Judge of the Supreme Court
- In office 1 April 1995 – 31 July 2016
- Appointed by: Ong Teng Cheong

Judicial Commissioner of Singapore
- In office 1 April 1992 – 1 April 1995
- Appointed by: Wee Kim Wee

Personal details
- Born: Judith Evelyn de Cruz 19 December 1951 (age 74)
- Alma mater: University of Singapore Raffles Girls' School (Secondary) Marymount Convent School

= Judith Prakash =

Singaporean judge in the Supreme Court (born 1951)

Judith Evelyn Jyothi Prakash (née de Cruz; born 19 December 1951) is a Singaporean judge in the Supreme Court. Prakash was appointed a permanent Judge of Appeal of the Court of Appeal of Singapore on 1 August 2016, the first woman to hold this post. During her time on the bench, she was also Judge of the Dubai International Financial Centre Courts, where she heard appeal matters.

== Education ==
After graduating from National University of Singapore in 1974, where she obtained a first-class honours degree, Prakash did her pupillage under David Marshall though she initially found the practice of criminal law not something that suited her.

== Career ==
In 1976, Prakash joined Drew & Napier's shipping department and later moved to its commercial department. She also practised in the areas of banking and finance.

In 1992, Prakash was appointed to the Supreme Court Bench as Judicial Commissioner.

Prakash was inducted in 2016 to the Singapore Women's Hall of Fame and previously chaired the Raffles' Girls School Board of Governors. She was, until 2022, the Lead Judge in the Supreme Court for arbitration matters.

On 14 October 2024, Prakash was conferred the Her World Woman of the Year 2024 for her pioneering work in the legal field and for paving the way for female legal professionals aspiring to be part of the judiciary.
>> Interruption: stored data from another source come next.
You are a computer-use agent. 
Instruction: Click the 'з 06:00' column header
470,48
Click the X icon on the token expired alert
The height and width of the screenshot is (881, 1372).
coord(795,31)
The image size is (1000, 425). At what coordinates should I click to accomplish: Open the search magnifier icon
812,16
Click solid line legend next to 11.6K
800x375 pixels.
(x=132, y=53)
In its media release, the Editor in Chief of Her World said that given her professional journey, "Justice Judith Prakash is an inspiration, not just for those in the legal field, but also to all Singapore women."

Prakash had also previously chaired the Law Reform Committee and Publications Committee of the Singapore Academy of Law, and also sits on the Medical Litigation Review Committee which examines issues relating to medical litigation.

Prakash was a member of the sub-committee on the Review of Arbitration Laws, appointed by the Attorney-General in 1991, that made recommendations on Singapore's laws relating to international commercial arbitration and which led to the enactment of the International Arbitration Act in 1994.

On 15 June 2023, it was announced that Prakash will be appointed a Senior Judge as of 2 Jan 2024. In the course of her career till she was appointed as a Senior Judge, she has written approximately 645 judgments. Her judgements have been said to have had significant influence, especially in the areas of commercial law and arbitration. She has also been described as "an extraordinary jurist, a history maker, a class act and a truly wonderful human being" and a "tireless advocate for quality legal writing and publishing". As a Senior Judge, she will be hearing complex cases in the Court of Appeal.

In 2024, Prakash was welcomed as a guest member of the Supreme Court of India presiding over a matter involving tax related issues.

Prakash sits on the NUS Board of Trustees, the Board of Trustees of SINDA and on the Board of the Eurasian Association.

== Personal life ==
Prakash's brother is ambassador Simon Tensing de Cruz and she is married to Jaya Prakash, a noted independent arbitrator and mediator.